My thinking for quartz watches running slowly might have something to do with either a drop in battery voltage, or an increase in resistance/friction in the movement? Battery voltage is generated by a chemical reaction, and all reactions happen less slowly at lower temperatures. Therefore batteries will produce lower voltages in the cold and this might slow your watch.

As for friction, all moving parts within our watches are lubricated (or at least they should be if they are serviced regularly!) and any oil-based lubrication will get thicker, more sticky and offer greater resistance if it gets cold enough. Diesel car fuel will, for example, turn gloopy and waxy if exposed to temperatures below -20'C. Synthetic oils might offer better temperature resistance, but the same general principal applies. Also, a big temperature change will make parts change size due to thermal shrinkage and that will probably only compound the issue.

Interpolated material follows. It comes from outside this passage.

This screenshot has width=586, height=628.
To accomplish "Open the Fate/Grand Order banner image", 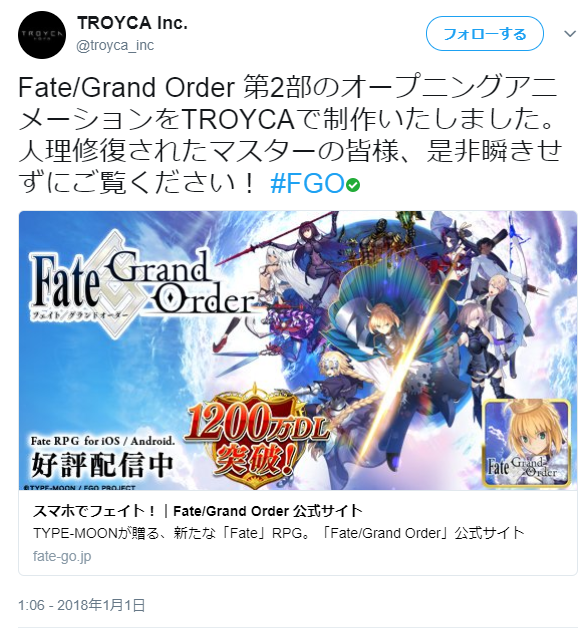I will [298, 350].
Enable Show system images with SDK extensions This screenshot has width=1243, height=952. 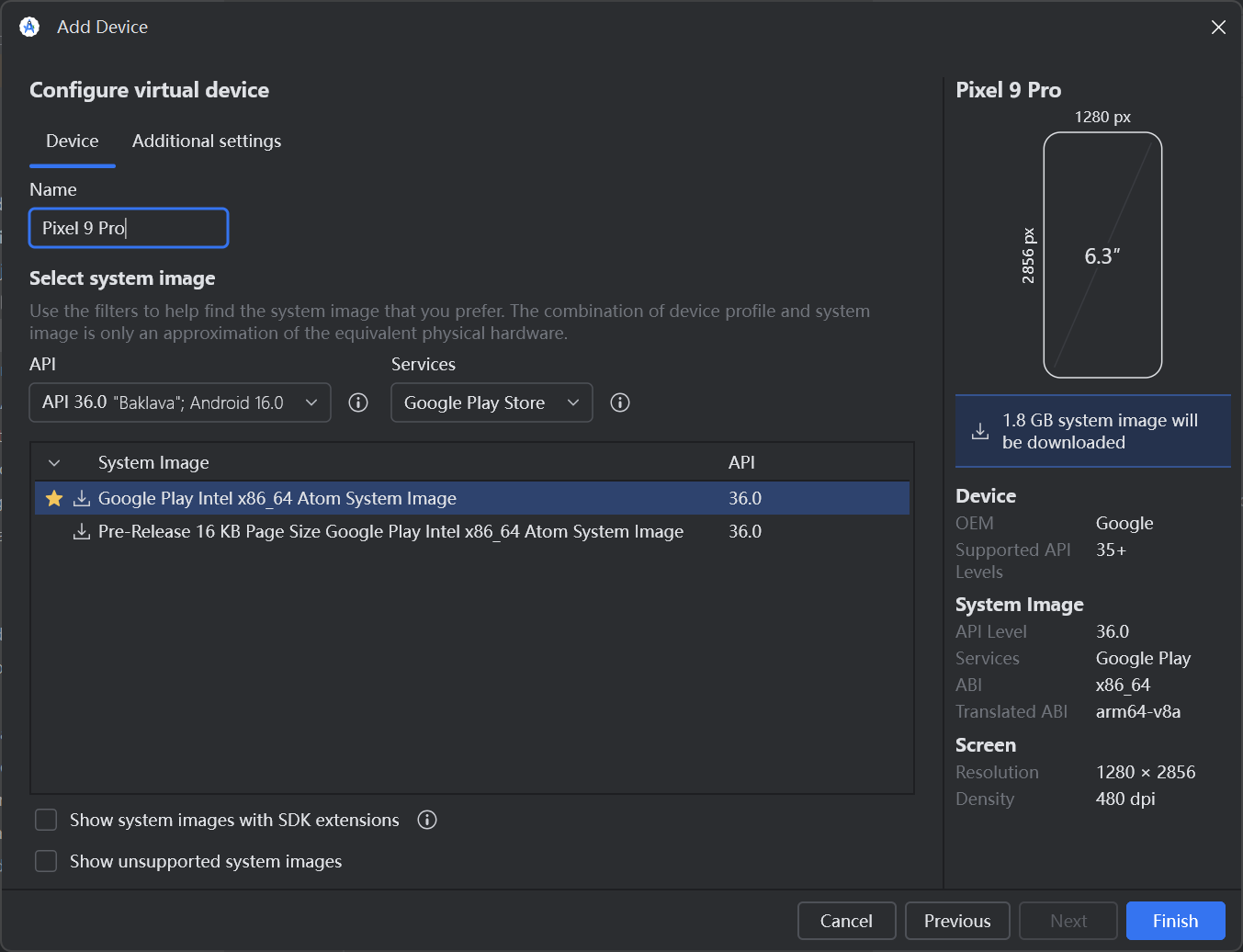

One final point might be condensation buildup inside the watch case. Any air inside the case will hold some water vapour and, assuming that your case is sealed to some degree, this vapour condenses and will turn into liquid if it gets cold enough. Who knows what effect this will have on the movement and timekeeping? The good news is that the liquid will evaporate back into vapour if you get the watch warmed up enough but, of course, it will not reverse any corrosion-type damage it might have already experienced.

On the other hand, I can definitely say that LCD digital displays do NOT like the extreme cold; I have killed a couple off in the past by getting them too cold. The screens fail first (bars flick over more sluggishly, get dimmer and then fail completely).

J


----------



## Rotundus (May 7, 2012)

vinn said:


> :angry: anyone else noticed quartz watch running slow in freezing weather?


 why would they ? assuming you are wearing them then they will remain near enough to body temp ... should your body temp drop significantly then you have bigger problems


----------